Depression is a mental health disorder that inflicts the individual with chronic feelings of despair, disinterest, and lethargy, among other feelings. The condition plagues approximately 3.4 percent of people in the United States, WebMD reports.
Stanford University states that 10 percent or more of the American population will experience a major depressive disorder at some time in their lives. It affects females about twice as often as males, per PsychCentral. Depression is most common in individuals who:
- Have a personal or family history of mental illness
- Experience chronic physical health problems
- Are experiencing a stressful time or big change in their lives
- Lack social support from others
- Are low on the socioeconomic scale
- Have low self-esteem
- Have a negative perception of the world
- Are of advanced age
- Suffer from insomnia or other sleep disorders
Depression is more than being down in the dumps, having a bad week, or being sad. It’s perpetual, and it leaves the sufferer feeling drained without explanation. Not only does it affect its victims emotionally, but physical energy and willpower are also depleted. If you are concerned that you or someone you care about may be suffering from depression, look for the following signs:
- Hopeless feelings
- Withdrawal from social activities and things once found to be enjoyable
- A persistent angry mood or easily irritated
- Self-loathing thoughts or behaviors
- Unexplained physical aches and pain
- Trouble focusing
- Zapped energy
- Appetite or weight fluctuations
- Trouble sleeping or sleeping too much
Sometimes the symptoms of depression can get lost in the mix of other issues. Substance abuse and addiction are major issues that can cloud the symptoms of depression, largely because addicts are often stereotyped as being withdrawn from society and lazy or lethargic. In 2012, 23.9 million people were abusing illicit psychotherapeutic drugs, per the National Institute on Drug Abuse. Another 17 million were abusing alcohol, the National Institute on Alcohol Abuse and Alcoholism reports. Depression is one of the most common mental health disorders among substance abusers.
Treatment for depression
Depression is an incredibly serious mental health disorder. If you know someone who is depressed, or you are suffering from depression, it’s important to get prompt help. If untreated, depression generally worsens and can lead to suicidal thoughts and actions.

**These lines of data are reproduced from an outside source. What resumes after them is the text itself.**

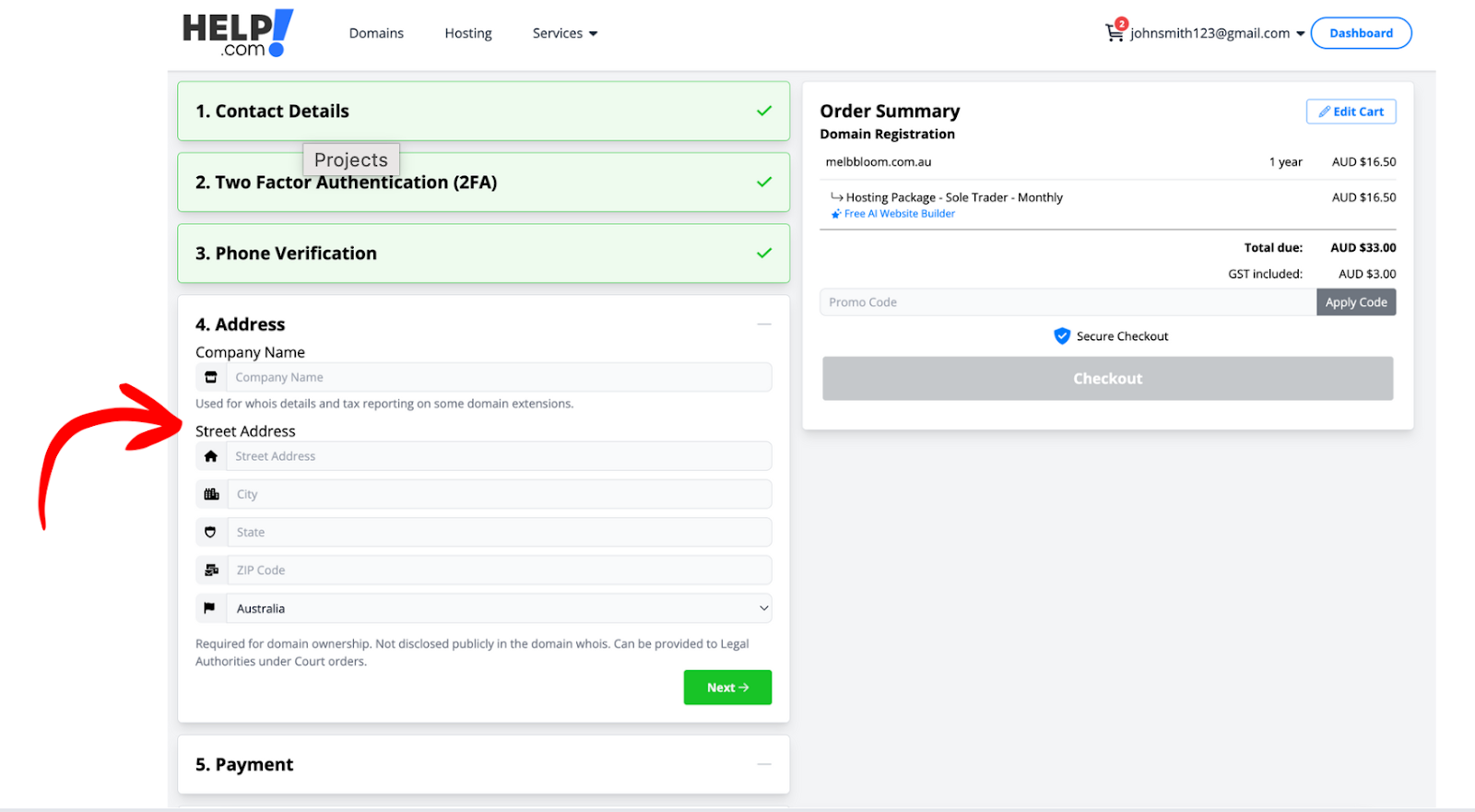
Task: Expand the Payment section
Action: click(x=763, y=764)
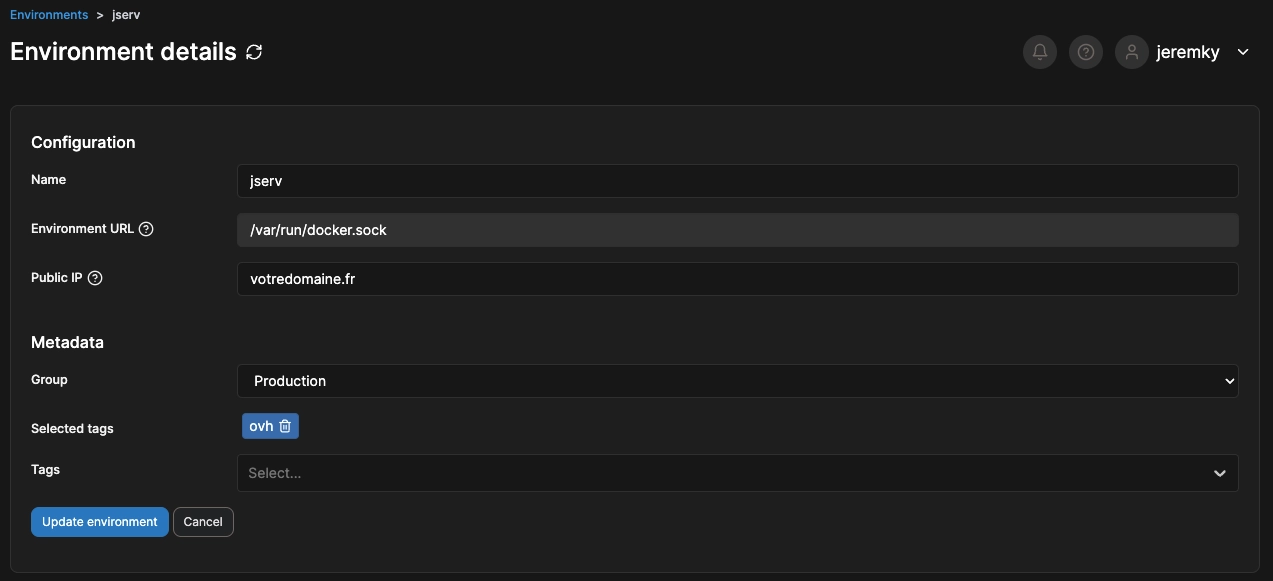The image size is (1273, 581).
Task: Click the Update environment button
Action: [x=100, y=522]
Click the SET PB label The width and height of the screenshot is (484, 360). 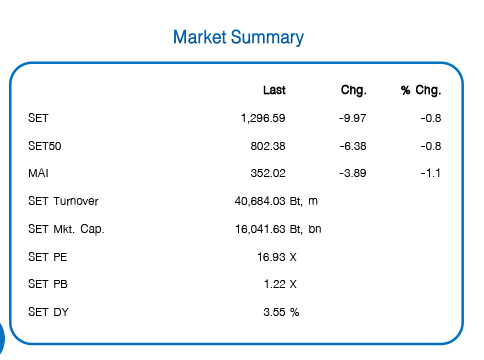click(48, 284)
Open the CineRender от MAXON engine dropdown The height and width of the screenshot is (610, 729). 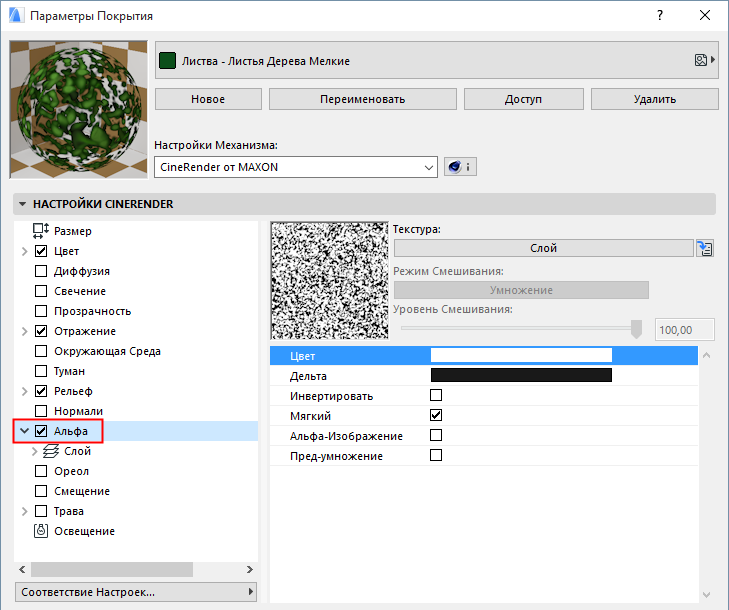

While it can be difficult to see the light when suffering from depression, help is available, and it can quite literally change your life. Through the use of medications and therapy, people who suffer from depression are able to gain control of their disorder and move on to live happy and fulfilling lives. Everyday Health notes that up to 80 percent of people who seek treatment for depression will respond to that treatment within four to six weeks.
Oftentimes, those with depression may turn to drugs or alcohol in an effort to self-medicate the issue. If this is the case, treatment for both issues is needed. By addressing the depression and the substance abuse issues simultaneously, the chances of a complete recovery are increased.